● Written task 1: In the comment thread about CEC, which device does one commenter say takes over as the output when the Steam Deck is turned on?
● Written task 2: Continue the comment thread about CEC from where it stops.

● Source extract:

[Begin]

I feel like CEC tried way too hard to be magical instead of exposing enough control for the user to be able to block certain commands from problematic devices, or even just designate that device X will always be the boss in a particular setup.



Absolutely this.

The frustration when I turn on the Steam Deck and the Apple TV goes

"Look at me. Look at me! I'm the output now"


Yup, game consoles are ground zero for this. I hit the button on the PS5 controller only to have the receiver and TV power on, then the PS4 wakes up for some reason and then switches the AVR to its input.

My Sony UHD player also seems to want to grab the input sometimes too, so maybe it's Sony that's the source of the problems haha.

And again, it's all just so maddening because it feels like it would go away if I could be like "Hey, AVR should never send power-on messages to its input devices." Because then I would just power on the device I actually want to use, it would turn on the AVR and TV, and we'd be golden.


Even better: I have some sort of Useless Machine[1] bug where turning on the TV will power up the PS5, which then puts itself to back to sleep.

[1]: https://en.wikipedia.org/wiki/Useless_machine


Oh I've definitely had this one too, where the TV powers up to the "I'm going to sleep now lol" screen from the PlayStation.


> And again, it's all just so maddening because it feels like it would go away if I could be like "Hey, AVR should never send power-on messages to its input devices."

Yeah, that sounds a weird "feature" in the first place.

If I manually turn on the UHD player/Chromecast/PS5/whatever, it makes sense that the TV also turns on and switches to the respective input.

[End]

● Collected material:
[Begin]

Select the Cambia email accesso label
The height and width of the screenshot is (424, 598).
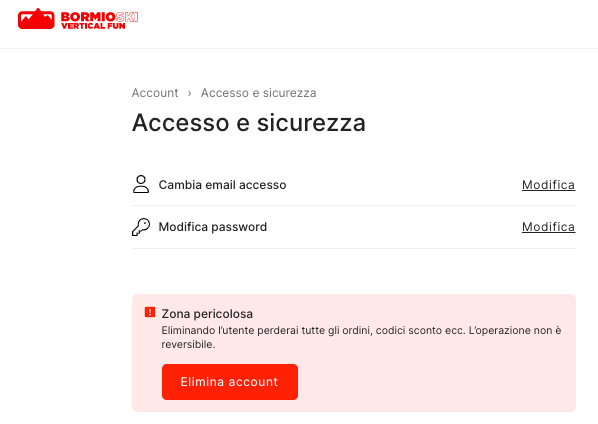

[End]

● Response 1: The Apple TV.

● Response 2:
I could also sort of imagine that if I switched the TV to some input source, it might be convenient if the device connected to that input turns on. (Not by a lot, though. You need the device's remote/gamepad/whatever anyway to tell it what to do, so the one button press saved doesn't really buy you much.)

But what makes no sense for me is the TV turning on all input devices when it's being turned on itself. When would you ever want to have the PS4, the PS5 and the HD player running, let alone as the default behavior?

That sounds like a genuine bug in the TV.

(Also, you sound as if you have some sort of "2 <-> n" setup with n input and 2 output devices. I have no idea how CEC would even be supposed to behave in such a setup. Would an input device turn on both output devices?


It's a conventional setup:

TV <- AVR <- PS4, PS5, Switch, UHD

I suspect the issue is largely with the receiver (a VSX-935), as that's seemingly the component sending a turn-on signal to its inputs.

If I could, I would have probably run everything to the TV and just done all the audio over eARC, but the TV is on the other end of a 50' HDMI cable, so I definitely need the receiver as an in-rack multiplexer.


Ah, that makes sense.


I turn off CEC all the time and my tv refuses to acknowledge it if I ever unhook the device or HDMI. Always defaults back. Drives me crazy.


Highly recommend https://www.amazon.com/Lindy-HDMI-Adapter-Female-41232/dp/B0... -- I have a couple and it's solved this problem for me completely. I hate how unpredictable CEC is when things go wrong, on top of the ridiculous 3 device limit.


I have a laptop, steamdeck, Nintendo Switch and chromecast all connected to an LG TV and all the ouput switching and remote pass-through works as expected. Maybe just a lucky combination ?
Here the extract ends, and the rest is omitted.